Scaleway Data Warehouse for ClickHouse® uses a distributed architecture that splits data across multiple shards, each of which is replicated across multiple nodes for fault tolerance.

When you create a deployment, you specify the number of shards and replicas in the configuration:

Sharding splits your data across shards, enabling horizontal scaling and parallel query processing. Each shard contains a distinct subset of your total data.
Replication creates copies of each shard on separate nodes, ensuring availability and durability if a node fails.

The total node count of your deployment is:

Total nodes = Shard count × Replica count

For example, a deployment with 2 shards and 3 replicas runs on 6 nodes. Your data is split across 2 shards, and each shard has 3 identical copies.

Note

You can change the replica count after deployment, but the shard count is fixed at creation. Choose it carefully based on your expected data volume and query workload.

View your shard and replica configuration

You can check the shard and replica counts in two places:

Deployments list — counts are shown alongside each deployment.
Deployment Overview tab — click a deployment name to see the full configuration in the Overview tab.

Inspect the cluster topology

For a detailed view of your cluster architecture, query the ClickHouse® system tables. Connect via the ClickHouse® CLI or the HTTP console, then run:

SELECT cluster, host_name, shard_num, replica_num, is_local 
FROM system.clusters 
WHERE cluster = 'scw';

This returns information about each node in your cluster:

Column	Description
`cluster`	The name of the cluster (always `scw` for Scaleway Data Warehouse)
`host_name`	The hostname of the node
`shard_num`	The shard number this node belongs to
`replica_num`	The replica number within the shard
`is_local`	Returns `1` (true) only for the node you are currently connected to, `0` (false) for all other nodes

This query provides a complete view of how your nodes are organized across shards and replicas, helping you understand the physical distribution of your data and the role of each node in the cluster.

The Distributed table engine routes queries across all shards in your cluster. A distributed table stores no data itself, instead it acts as a proxy that routes queries to underlying local tables on each shard. Reading is automatically parallelized across shards.

This requires two tables:

A local table on each shard that physically stores data.
A distributed table that routes queries to those local tables.

Choose a sharding key

Before creating your tables, decide on a sharding key — an expression ClickHouse® evaluates per row to determine which shard receives it. This choice matters for both query performance and data distribution.

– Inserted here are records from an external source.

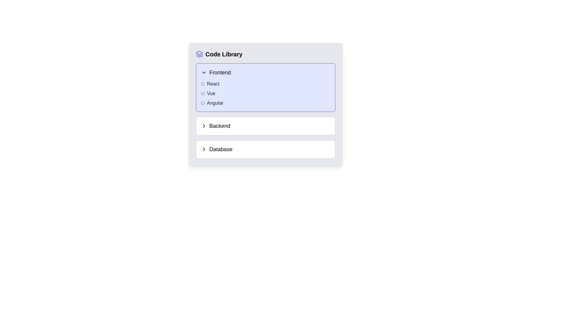  Describe the element at coordinates (215, 103) in the screenshot. I see `the text label displaying 'Angular'` at that location.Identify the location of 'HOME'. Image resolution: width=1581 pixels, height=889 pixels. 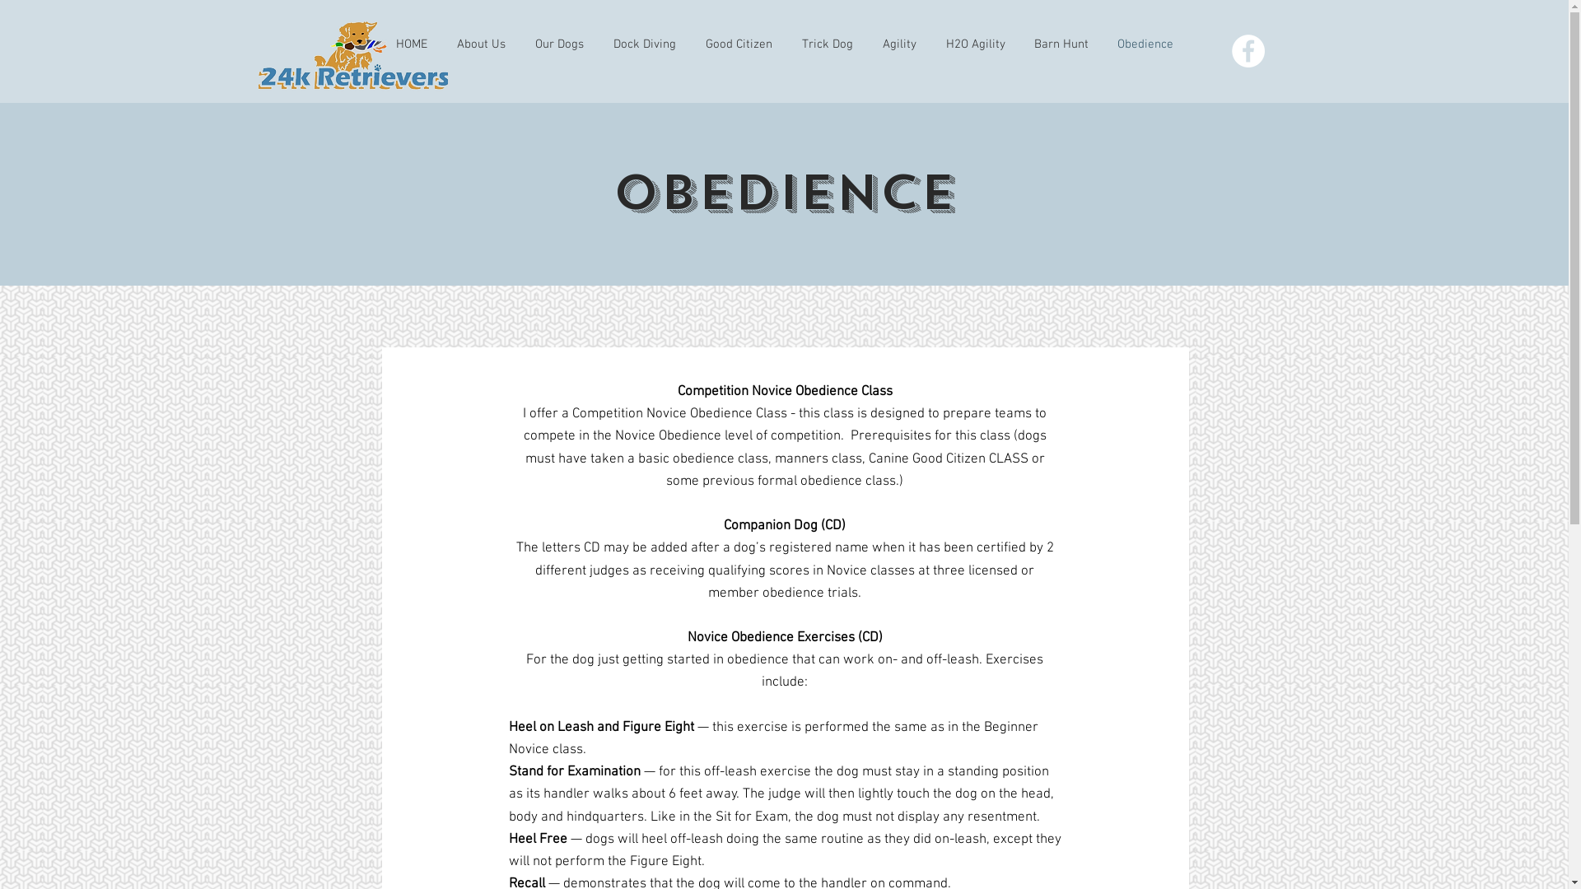
(411, 44).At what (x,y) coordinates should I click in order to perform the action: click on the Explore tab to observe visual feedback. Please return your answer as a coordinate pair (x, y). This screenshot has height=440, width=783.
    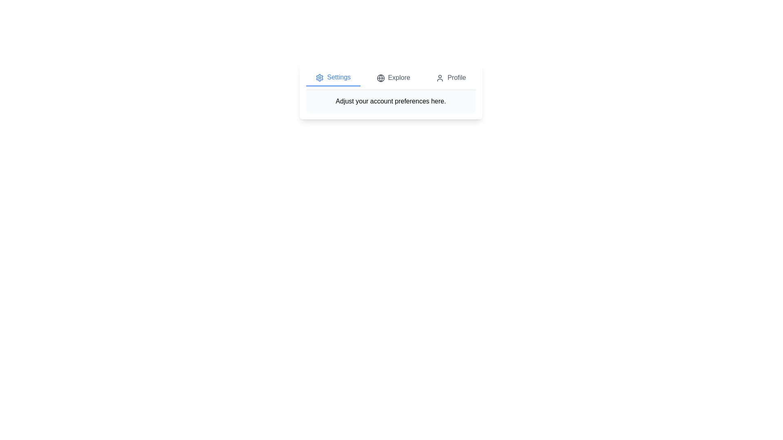
    Looking at the image, I should click on (393, 78).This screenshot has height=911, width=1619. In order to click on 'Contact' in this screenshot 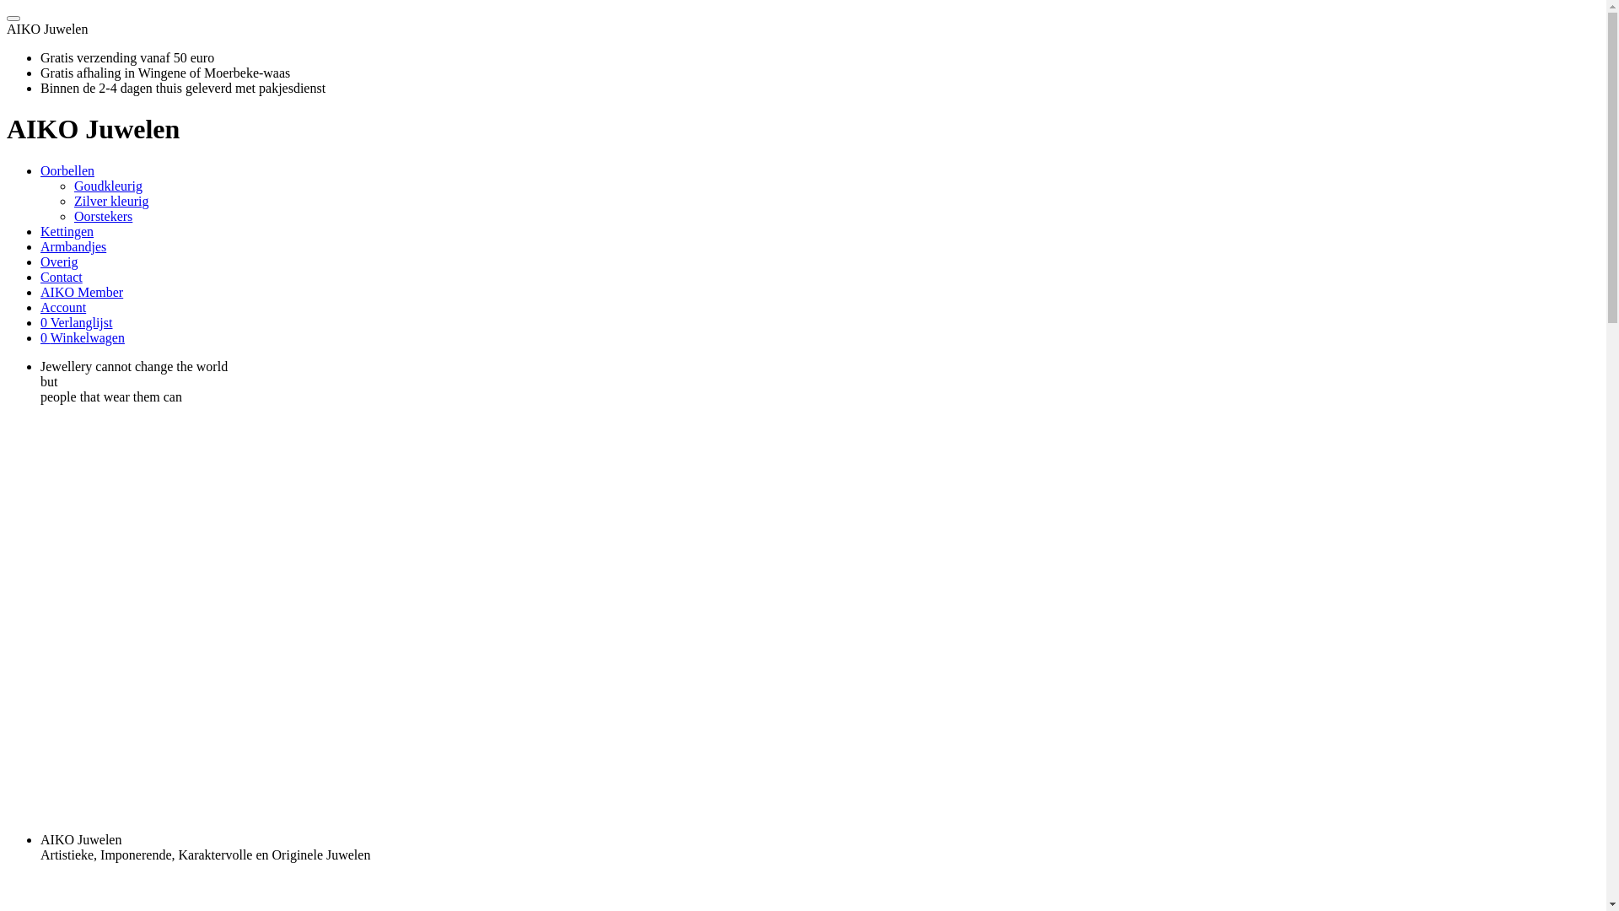, I will do `click(61, 276)`.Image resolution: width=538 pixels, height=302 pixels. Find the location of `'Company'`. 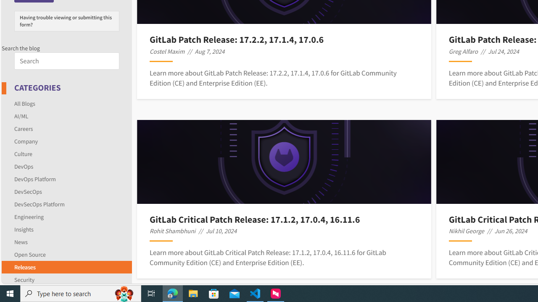

'Company' is located at coordinates (66, 141).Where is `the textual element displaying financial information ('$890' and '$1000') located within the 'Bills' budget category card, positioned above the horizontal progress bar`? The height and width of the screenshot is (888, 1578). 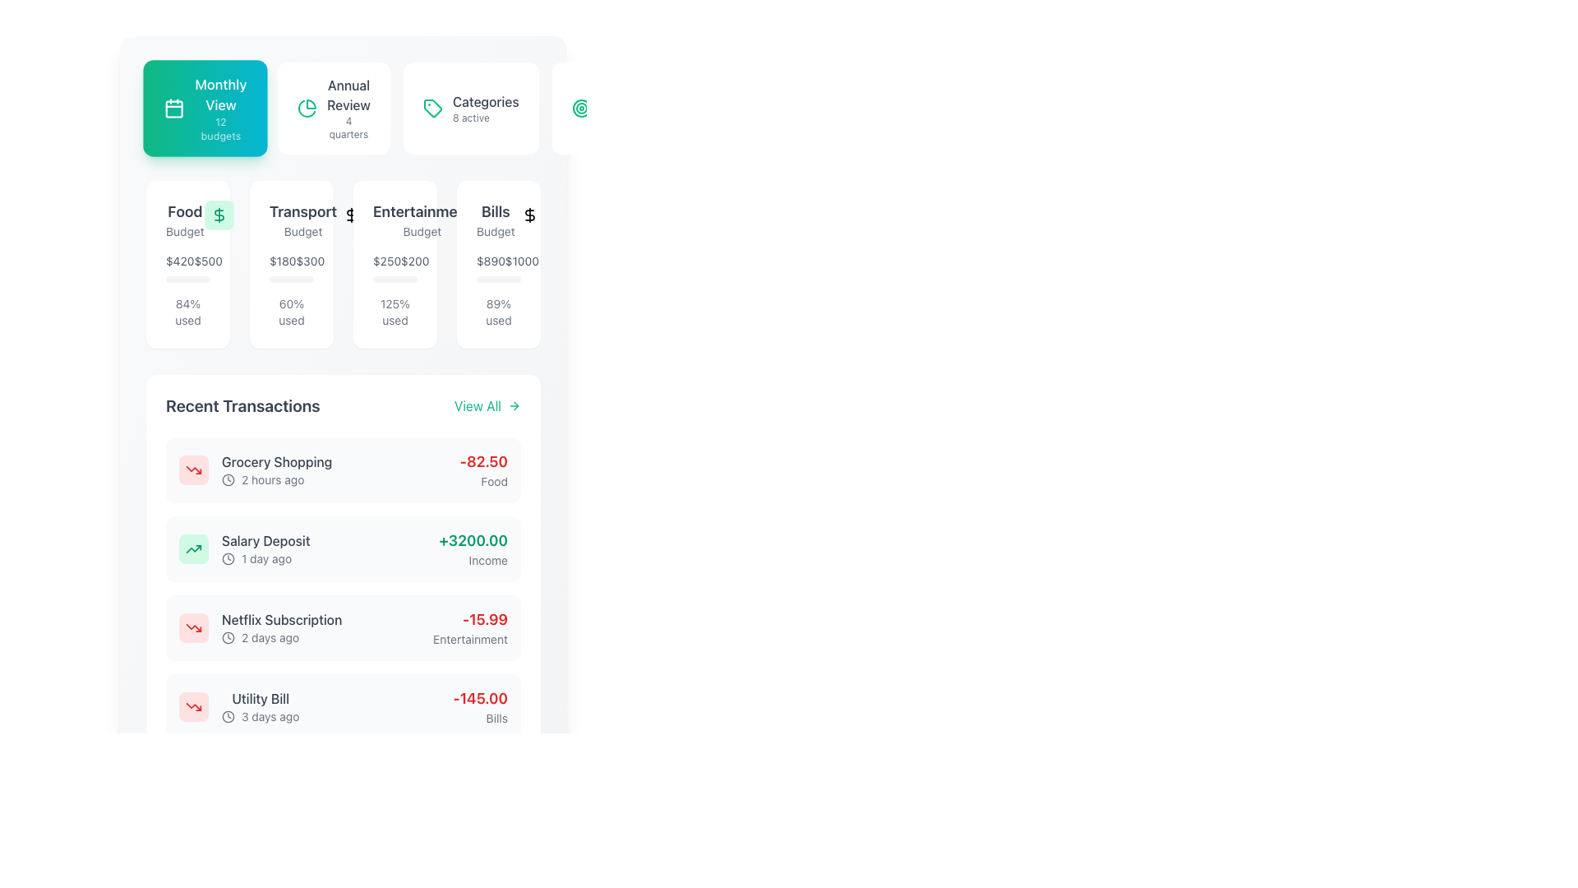 the textual element displaying financial information ('$890' and '$1000') located within the 'Bills' budget category card, positioned above the horizontal progress bar is located at coordinates (497, 260).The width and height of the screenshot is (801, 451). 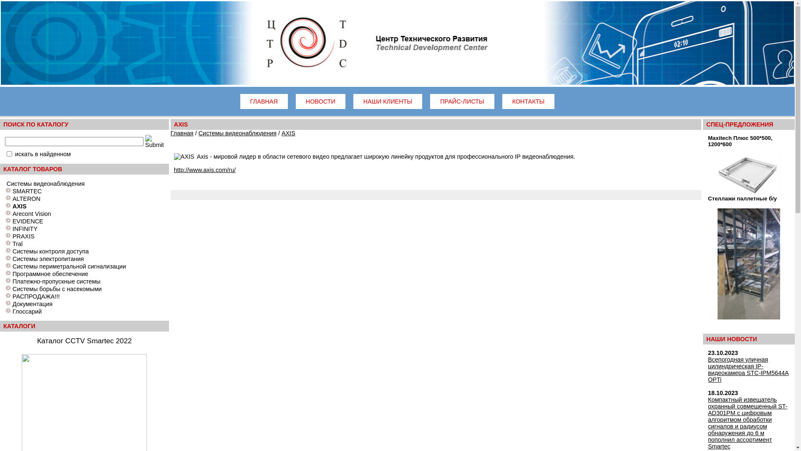 I want to click on 'Tral', so click(x=12, y=243).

Common sharding key examples:

Sharding key	When to use it
`cityHash64(user_id)`	User-centric queries — rows for the same user always land on the same shard
`toYYYYMMDD(timestamp)`	Time-series data where queries filter by date range
`region_id`	Data that is frequently filtered by geographic region
`rand()`	No dominant query pattern — prioritizes even distribution

Choose your sharding key carefully based on your query patterns. A well-chosen sharding key ensures even data distribution and lets ClickHouse® route queries efficiently to specific shards.

Create a local table

Create the local table that stores data on each shard. This table uses a standard table engine like ReplicatedMergeTree. Execute this query once — ClickHouse® propagates it to all shards automatically: :

CREATE TABLE mytable_local
(
    id UInt64,
    timestamp DateTime,
    user_id UInt32,
    event_type String,
    value Float64
)
PARTITION BY toYYYYMM(timestamp)
ORDER BY (id, timestamp);

Create a distributed table

Once the local tables exists, create a distributed table that references it:

CREATE TABLE mytable_distributed
(
    id UInt64,
    timestamp DateTime,
    user_id UInt32,
    event_type String,
    value Float64
)
ENGINE = Distributed('scw', 'default', mytable_local, cityHash64(user_id));

The Distributed engine takes the following parameters:

ENGINE = Distributed(cluster_name, database_name, local_table_name, sharding_key)

Parameter	Description
`cluster_name`	The name of the cluster (`'scw'` for Scaleway Data Warehouse)
`database_name`	The name of the database containing the local table
`local_table_name`	The name of the local table that stores the data
`sharding_key`	An expression used to determine which shard receives each row

Query the distributed table

Once both tables exist, insert and query data through the distributed table:

-- Insert data (automatically distributed across shards)
INSERT INTO mytable_distributed 
SELECT * FROM source_data;

-- Query data (automatically parallelized across shards)
SELECT 
    user_id, 
    count() as event_count
FROM mytable_distributed
WHERE timestamp >= now() - INTERVAL 7 DAY
GROUP BY user_id;

For more details on the Distributed table engine, see the official ClickHouse® documentation.